Whales are starving – their stomachs full of our plastic waste


Thirteen sperm whales stranded on the German coast had ingested huge amounts of plastic. They are symbolic of our shocking disregard for marine life

Wednesday 30 March 2016 13.52 BSTLast modified on Wednesday 30 March 201614.11 BST

In January, 29 sperm whales stranded on shores around the North Sea. The results of the necropsies (the animal equivalent of autopsies) of 13 of those whales, which beached in Germany, near the town of Tönning in Schleswig-Holstein, have just been released. The animals’ stomachs were filled with plastic debris. A 13-metre-long fishing net, a 70cm piece of plastic from a car and other pieces of plastic litter had been inadvertently ingested by the animals, who may have thought they were food, such as squid, their main diet, which they consume by sucking their prey into their mouths.

Robert Habeck, environment minister for the state of Schleswig-Holstein, said: “These findings show us the results of our plastic-oriented society. Animals inadvertently consume plastic and plastic waste, which causes them to suffer, and at worst, causes them to starve with full stomachs.” Nicola Hodgins, of Whale and Dolphin Conservation, added: “Although the large pieces will cause obvious problems and block the gut, we shouldn’t dismiss the smaller bits that could cause a more chronic problem for all species of cetacean – not just those who suction feed.”

The notion of these vast, sentient and placid creatures being stuffed with our trash is emblematic enough of the unequal relationship between man and sperm whale. The fact that the latter possess the largest brains of any animal that has ever lived only underlies this disconnection.

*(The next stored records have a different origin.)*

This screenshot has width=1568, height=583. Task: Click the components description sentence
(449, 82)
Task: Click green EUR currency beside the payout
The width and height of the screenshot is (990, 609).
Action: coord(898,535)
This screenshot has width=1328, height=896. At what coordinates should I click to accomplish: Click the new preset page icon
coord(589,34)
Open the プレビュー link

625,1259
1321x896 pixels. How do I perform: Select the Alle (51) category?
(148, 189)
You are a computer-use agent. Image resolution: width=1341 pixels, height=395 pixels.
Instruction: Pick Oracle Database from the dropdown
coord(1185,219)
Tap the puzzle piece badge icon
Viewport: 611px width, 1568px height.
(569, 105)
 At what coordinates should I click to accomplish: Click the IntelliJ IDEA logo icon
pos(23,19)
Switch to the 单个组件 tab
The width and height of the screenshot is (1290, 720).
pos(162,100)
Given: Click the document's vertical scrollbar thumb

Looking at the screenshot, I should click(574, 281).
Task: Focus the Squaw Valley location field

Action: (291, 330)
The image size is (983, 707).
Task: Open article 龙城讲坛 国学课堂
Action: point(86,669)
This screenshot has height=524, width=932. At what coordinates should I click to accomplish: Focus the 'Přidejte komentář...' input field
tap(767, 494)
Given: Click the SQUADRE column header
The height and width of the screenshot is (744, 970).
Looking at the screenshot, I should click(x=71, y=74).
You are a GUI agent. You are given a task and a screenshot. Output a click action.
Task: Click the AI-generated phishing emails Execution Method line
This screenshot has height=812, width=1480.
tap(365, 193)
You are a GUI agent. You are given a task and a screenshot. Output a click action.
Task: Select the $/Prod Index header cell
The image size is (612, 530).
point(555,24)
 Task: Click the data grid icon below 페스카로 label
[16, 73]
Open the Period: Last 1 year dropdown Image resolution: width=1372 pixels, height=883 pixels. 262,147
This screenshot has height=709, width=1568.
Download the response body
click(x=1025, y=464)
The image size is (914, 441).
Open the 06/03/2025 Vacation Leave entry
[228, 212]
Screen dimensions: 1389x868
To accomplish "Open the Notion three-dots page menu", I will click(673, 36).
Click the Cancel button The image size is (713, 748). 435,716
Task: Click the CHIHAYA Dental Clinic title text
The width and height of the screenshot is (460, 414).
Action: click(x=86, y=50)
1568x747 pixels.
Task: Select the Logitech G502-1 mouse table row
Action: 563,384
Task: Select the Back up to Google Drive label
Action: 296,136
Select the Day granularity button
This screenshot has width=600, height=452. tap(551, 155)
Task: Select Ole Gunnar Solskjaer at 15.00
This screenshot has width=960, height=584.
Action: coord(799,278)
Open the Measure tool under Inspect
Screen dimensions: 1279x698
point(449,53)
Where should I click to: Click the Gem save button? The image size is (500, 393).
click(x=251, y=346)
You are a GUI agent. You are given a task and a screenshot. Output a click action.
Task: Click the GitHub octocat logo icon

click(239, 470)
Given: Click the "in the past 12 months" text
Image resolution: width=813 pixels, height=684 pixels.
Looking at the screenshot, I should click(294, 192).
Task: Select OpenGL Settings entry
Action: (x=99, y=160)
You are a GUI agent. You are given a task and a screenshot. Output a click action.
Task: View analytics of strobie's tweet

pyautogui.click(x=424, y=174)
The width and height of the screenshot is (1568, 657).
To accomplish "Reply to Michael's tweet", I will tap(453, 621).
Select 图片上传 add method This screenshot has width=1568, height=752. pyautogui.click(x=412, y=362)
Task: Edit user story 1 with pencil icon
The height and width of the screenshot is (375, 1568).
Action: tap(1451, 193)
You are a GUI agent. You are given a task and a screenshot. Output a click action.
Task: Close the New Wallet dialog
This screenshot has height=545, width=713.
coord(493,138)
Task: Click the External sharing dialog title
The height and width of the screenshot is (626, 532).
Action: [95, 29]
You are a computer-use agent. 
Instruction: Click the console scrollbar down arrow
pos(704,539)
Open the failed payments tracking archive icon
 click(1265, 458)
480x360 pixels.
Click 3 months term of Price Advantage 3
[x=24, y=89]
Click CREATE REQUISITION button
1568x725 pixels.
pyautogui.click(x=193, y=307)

Our use and abuse of animals seems in inverse proportion to the almost ritual reverence in which we purport to hold them

Sadly, to anyone who follows the ongoing story of our impact on cetaceans, the terrible predicament of German whales is not new – although the scale of last January’s strandings is. In 2011, a young sperm whale was found floating dead off the Greek island of Mykonos. Its stomach was so distended that scientists believed that the animal might have swallowed a giant squid. But when they dissected its four stomachs (sperm whales, although predators, have digestive processes similar to ruminants), they found almost 100 plastic bags and other pieces of debris. One bag had the telephone number of a souvlaki restaurant in Thessaloniki. The scientists joked, grimly, that the whale could not call up to complain about the damage caused by their product.